Two new music classrooms at Havergal’s Junior School are currently under construction, which when complete, will double the space available for both instrumental and vocal learning. The development will not only match the music facilities of the Upper School, but will also provide a purpose-built environment to enhance programming and opportunities for musical discovery.
“We previously had one classroom with two practise rooms, but the new spaces will feature two classrooms, one for vocal and one for instrumental music, along with dedicated instrument storage and practise rooms,” explains Facilities Director Lisa Massie. “The new design will have double the square footage of our former music space, better sound attenuation and help make the classrooms feel more open and tidy.”
In the current music classroom, all instruments are stored in the same room, necessitating setup and break down when switching between instrumental and vocal sessions. The Music program’s multicultural collection has grown over the years to include a full set of tone chimes, steel pan drums, Brazilian samba drums, ukuleles as well as Orff instruments and auxiliary percussion equipment, says Music Teacher and Integrated Arts Coordinator Rachel Read. “It will be amazing to have the facilities to properly store and use these wonderful instruments,” she says. “They will be easier for students to access and will safeguard our investment in the equipment.”
Felt wall panels for acoustic insulation will better absorb any echo and help soundproof the rooms from external noise. The vocal classroom will also open space to allow for the movement activities that are part of the program.
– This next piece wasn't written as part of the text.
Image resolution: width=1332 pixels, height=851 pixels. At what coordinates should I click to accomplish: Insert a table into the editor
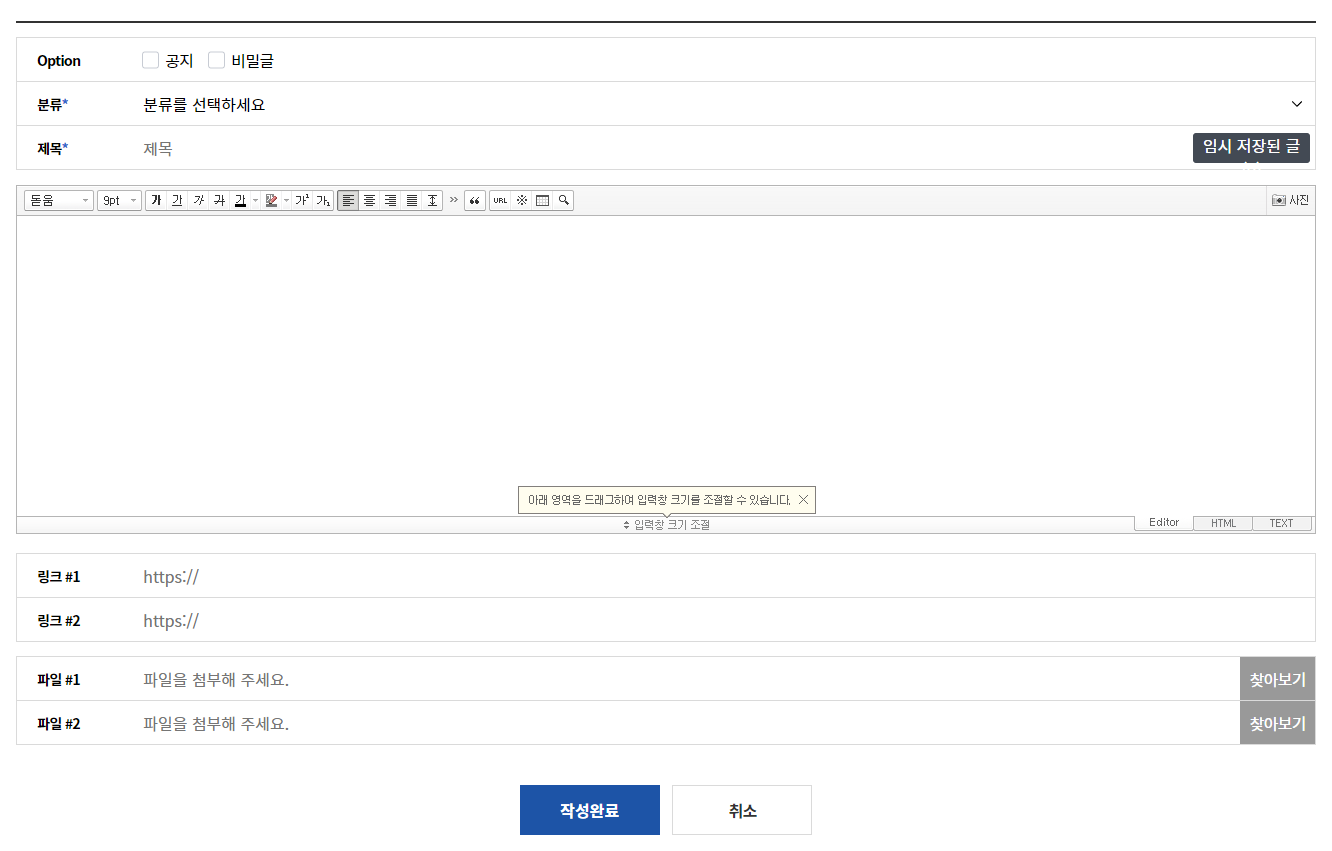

Small group instruction with visiting artists will be possible in a quieter atmosphere conducive to individualized interactions.
“I am excited to have a space devoted to vocal and choral music that is acoustically sound and purposeful,” says Vocal Music Teacher Jeff MacLean.
Floor-to-ceiling whiteboards, which have already been piloted in the kindergarten classrooms, will be installed to aid in teaching written music, along with an overhead projector that can display images and videos. This exciting new element will eventually be rolled out for all of the Junior School classrooms, Massie says.
Designed by architecture firm Diamond Schmitt Architects, the new music rooms will be located near the Visual Arts classroom and the STEM lab, fostering interdisciplinary cross-pollination. “The arts are a natural place for this kind of collaboration to occur,” says Read. “Bringing interdisciplinary learning into an elementary classroom allows for rich possibilities in all subject areas.”
Modern, bright and purpose-built, the new music spaces are a much-anticipated enhancement to a program that continually seeks to expose students to new ideas and musical concepts from around the world.
“Rachel and I are very proud of the program we have been able to create, develop and refine over the past seven years,” says MacLean. “We know we need spaces that allow for these growing and evolving choral and instrumental programs. Our dreams for our music programs really are limitless, thanks to these wonderful new spaces.”